__ACTIVITY__: Every record below, from first to last: print it exactly as shown.

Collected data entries

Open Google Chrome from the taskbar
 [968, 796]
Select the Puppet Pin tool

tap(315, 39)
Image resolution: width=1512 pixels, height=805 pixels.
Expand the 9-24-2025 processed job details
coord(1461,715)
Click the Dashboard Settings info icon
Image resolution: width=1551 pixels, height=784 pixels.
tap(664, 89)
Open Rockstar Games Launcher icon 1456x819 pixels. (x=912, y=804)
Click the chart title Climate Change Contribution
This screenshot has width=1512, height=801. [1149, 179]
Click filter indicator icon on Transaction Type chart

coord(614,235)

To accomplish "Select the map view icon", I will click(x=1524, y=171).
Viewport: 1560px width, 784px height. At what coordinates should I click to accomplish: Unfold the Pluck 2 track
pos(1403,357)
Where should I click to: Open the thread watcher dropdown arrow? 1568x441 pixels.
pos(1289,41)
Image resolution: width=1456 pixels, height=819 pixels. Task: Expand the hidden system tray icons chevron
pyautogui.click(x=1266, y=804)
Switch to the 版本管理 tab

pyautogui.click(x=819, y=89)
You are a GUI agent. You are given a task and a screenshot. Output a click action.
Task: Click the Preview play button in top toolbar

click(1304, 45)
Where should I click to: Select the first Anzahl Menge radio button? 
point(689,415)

__SOLUTION__:
Open Google Chrome from the taskbar
 [968, 796]
Select the Puppet Pin tool

tap(315, 39)
Image resolution: width=1512 pixels, height=805 pixels.
Expand the 9-24-2025 processed job details
coord(1461,715)
Click the Dashboard Settings info icon
Image resolution: width=1551 pixels, height=784 pixels.
tap(664, 89)
Open Rockstar Games Launcher icon 1456x819 pixels. (x=912, y=804)
Click the chart title Climate Change Contribution
This screenshot has width=1512, height=801. [1149, 179]
Click filter indicator icon on Transaction Type chart

coord(614,235)

To accomplish "Select the map view icon", I will click(x=1524, y=171).
Viewport: 1560px width, 784px height. At what coordinates should I click to accomplish: Unfold the Pluck 2 track
pos(1403,357)
Where should I click to: Open the thread watcher dropdown arrow? 1568x441 pixels.
pos(1289,41)
Image resolution: width=1456 pixels, height=819 pixels. Task: Expand the hidden system tray icons chevron
pyautogui.click(x=1266, y=804)
Switch to the 版本管理 tab

pyautogui.click(x=819, y=89)
You are a GUI agent. You are given a task and a screenshot. Output a click action.
Task: Click the Preview play button in top toolbar

click(1304, 45)
Where should I click to: Select the first Anzahl Menge radio button? 
point(689,415)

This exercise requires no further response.